# SUPPLIED TEXT

Pakistani journalist, philatelist (1929–2008)

Mahbub Jamal Zahedi (1929–2008), also known as M J Zahedi, was a veteran journalist and philatelist from Pakistan.

During a career of nearly fifty years, he served as editor of the Khaleej Times, Dubai, UAE, as well as the news editor and senior assistant editor of Dawn, Karachi, Pakistan.

==Early and personal life==
Mahbub Jamal Zahedi was born in Dhaka in 1929. He was the son of Mizanur Rahman, a civil servant. Zahedi studied English literature at the University of Dhaka. He was married to Qamarunissa Begum, and had two daughters, Jamila and Selina, and a son, Dilawar. In 2003, Zahedi suffered a stroke that rendered him paralysed and bedridden.

==Career==
Mahbub Jamal Zahedi had a journalistic career that spanned nearly five decades. He served in several newspapers in the then East Pakistan and West Pakistan in key positions, as well as going on assignments to Lagos, Nigeria; Sydney and Melbourne, Australia; and Beijing, China. Due to his left-wing views, he was jailed on several occasions. He was also the founder and editor of the popular Bangladeshi periodical The Agatya in then East Pakistan.

=== 1950s ===
Zahedi started his career in the early 1950s working for the Pakistan Observer newspaper.

He was also a Colombo Plan journalism scholar in Australia in 1955 and worked with the Sydney Morning Herald and the Melbourne Observer.

On 7 October 1958, he was arrested late at night near Purana Paltan, Dhaka, his then place of residence, while returning home after finishing some routine desk work. The reason for the arrest was the publication of a controversial story reading that the Constitution of Pakistan of 1956 had been abrogated by Iskandar Mirza.

# TASK INSTRUCTIONS
1. Answer these questions from the biography:
(a) In which city and year was Zahedi born?
(b) Which newspaper did he first work for in the early 1950s?
(c) On what date was he arrested near Purana Paltan?
2. Reproduce word for word everything in the biography from "Mahbub Jamal Zahedi (1929–2008), also" down to "paralysed and bedridden.".
The lines after the biography come from an unrelated source.

# INFORMATION SUPPLIED
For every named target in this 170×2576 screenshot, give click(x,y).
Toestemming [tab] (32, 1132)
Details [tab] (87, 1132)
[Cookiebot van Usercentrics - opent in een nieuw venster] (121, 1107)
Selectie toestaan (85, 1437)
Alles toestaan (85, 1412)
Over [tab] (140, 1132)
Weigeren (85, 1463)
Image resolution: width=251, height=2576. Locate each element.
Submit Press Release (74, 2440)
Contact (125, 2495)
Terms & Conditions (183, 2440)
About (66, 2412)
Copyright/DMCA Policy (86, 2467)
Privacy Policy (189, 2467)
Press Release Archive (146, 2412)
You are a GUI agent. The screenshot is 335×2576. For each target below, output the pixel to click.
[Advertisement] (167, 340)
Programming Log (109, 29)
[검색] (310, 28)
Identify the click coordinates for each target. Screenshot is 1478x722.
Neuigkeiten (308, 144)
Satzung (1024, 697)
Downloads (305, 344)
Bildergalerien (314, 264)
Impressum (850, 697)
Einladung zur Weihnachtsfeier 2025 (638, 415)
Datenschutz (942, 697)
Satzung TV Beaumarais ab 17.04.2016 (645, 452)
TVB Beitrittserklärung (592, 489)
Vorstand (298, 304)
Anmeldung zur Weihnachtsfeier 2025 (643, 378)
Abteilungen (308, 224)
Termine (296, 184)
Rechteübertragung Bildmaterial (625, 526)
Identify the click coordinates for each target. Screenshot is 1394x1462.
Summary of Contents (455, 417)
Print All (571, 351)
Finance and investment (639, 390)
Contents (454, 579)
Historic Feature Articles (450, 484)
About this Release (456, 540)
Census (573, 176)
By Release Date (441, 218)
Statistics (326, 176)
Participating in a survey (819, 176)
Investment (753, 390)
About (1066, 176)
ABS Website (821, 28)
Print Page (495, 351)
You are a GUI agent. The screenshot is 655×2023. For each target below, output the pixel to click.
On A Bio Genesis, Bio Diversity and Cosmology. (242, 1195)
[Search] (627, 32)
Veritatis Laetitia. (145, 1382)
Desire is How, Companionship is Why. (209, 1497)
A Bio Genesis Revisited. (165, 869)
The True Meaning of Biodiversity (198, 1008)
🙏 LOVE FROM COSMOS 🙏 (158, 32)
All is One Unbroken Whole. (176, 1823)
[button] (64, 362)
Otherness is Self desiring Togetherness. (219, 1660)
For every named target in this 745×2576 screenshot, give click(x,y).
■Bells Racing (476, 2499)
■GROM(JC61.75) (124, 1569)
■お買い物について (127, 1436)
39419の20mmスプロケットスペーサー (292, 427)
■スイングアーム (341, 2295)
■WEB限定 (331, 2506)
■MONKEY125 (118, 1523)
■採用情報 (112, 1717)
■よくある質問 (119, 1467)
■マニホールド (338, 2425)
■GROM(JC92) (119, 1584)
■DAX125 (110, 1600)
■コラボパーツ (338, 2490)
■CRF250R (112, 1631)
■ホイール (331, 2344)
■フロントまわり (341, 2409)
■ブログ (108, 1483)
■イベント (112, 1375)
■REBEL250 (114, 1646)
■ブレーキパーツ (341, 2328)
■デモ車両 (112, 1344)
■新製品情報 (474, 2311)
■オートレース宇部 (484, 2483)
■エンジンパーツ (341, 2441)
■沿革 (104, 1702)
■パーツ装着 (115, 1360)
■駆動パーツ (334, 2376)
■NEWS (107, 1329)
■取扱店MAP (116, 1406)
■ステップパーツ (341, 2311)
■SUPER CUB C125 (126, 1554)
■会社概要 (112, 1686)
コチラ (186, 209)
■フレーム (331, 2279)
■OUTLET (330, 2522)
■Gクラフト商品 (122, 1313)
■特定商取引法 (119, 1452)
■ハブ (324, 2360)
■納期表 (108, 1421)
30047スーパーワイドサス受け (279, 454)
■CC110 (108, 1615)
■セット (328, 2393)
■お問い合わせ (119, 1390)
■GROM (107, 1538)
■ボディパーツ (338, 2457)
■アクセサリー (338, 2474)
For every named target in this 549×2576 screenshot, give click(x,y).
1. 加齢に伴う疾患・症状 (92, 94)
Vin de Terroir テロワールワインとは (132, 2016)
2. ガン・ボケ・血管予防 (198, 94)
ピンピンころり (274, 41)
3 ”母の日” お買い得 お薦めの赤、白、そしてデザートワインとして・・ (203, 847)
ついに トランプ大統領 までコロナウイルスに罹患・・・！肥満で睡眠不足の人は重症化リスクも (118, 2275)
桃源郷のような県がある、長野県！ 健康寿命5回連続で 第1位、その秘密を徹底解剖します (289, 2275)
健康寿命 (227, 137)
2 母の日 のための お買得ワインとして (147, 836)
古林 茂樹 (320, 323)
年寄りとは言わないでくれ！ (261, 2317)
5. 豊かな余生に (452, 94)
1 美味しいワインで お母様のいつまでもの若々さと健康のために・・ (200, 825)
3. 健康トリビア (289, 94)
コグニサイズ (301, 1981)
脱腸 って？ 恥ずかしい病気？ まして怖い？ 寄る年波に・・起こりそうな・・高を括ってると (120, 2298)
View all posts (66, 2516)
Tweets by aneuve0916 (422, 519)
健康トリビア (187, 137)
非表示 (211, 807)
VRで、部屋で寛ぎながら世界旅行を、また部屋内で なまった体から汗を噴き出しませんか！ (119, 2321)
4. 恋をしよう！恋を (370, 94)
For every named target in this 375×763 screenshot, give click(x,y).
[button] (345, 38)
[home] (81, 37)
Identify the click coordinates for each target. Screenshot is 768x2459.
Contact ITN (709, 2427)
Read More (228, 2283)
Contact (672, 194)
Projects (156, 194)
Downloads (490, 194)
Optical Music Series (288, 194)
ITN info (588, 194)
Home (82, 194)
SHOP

# SOLUTIONS TO THE EXERCISE
1.
(a) Dhaka, in 1929
(b) The Pakistan Observer
(c) 7 October 1958

2.
Mahbub Jamal Zahedi (1929–2008), also known as M J Zahedi, was a veteran journalist and philatelist from Pakistan.

During a career of nearly fifty years, he served as editor of the Khaleej Times, Dubai, UAE, as well as the news editor and senior assistant editor of Dawn, Karachi, Pakistan.

==Early and personal life==
Mahbub Jamal Zahedi was born in Dhaka in 1929. He was the son of Mizanur Rahman, a civil servant. Zahedi studied English literature at the University of Dhaka. He was married to Qamarunissa Begum, and had two daughters, Jamila and Selina, and a son, Dilawar. In 2003, Zahedi suffered a stroke that rendered him paralysed and bedridden.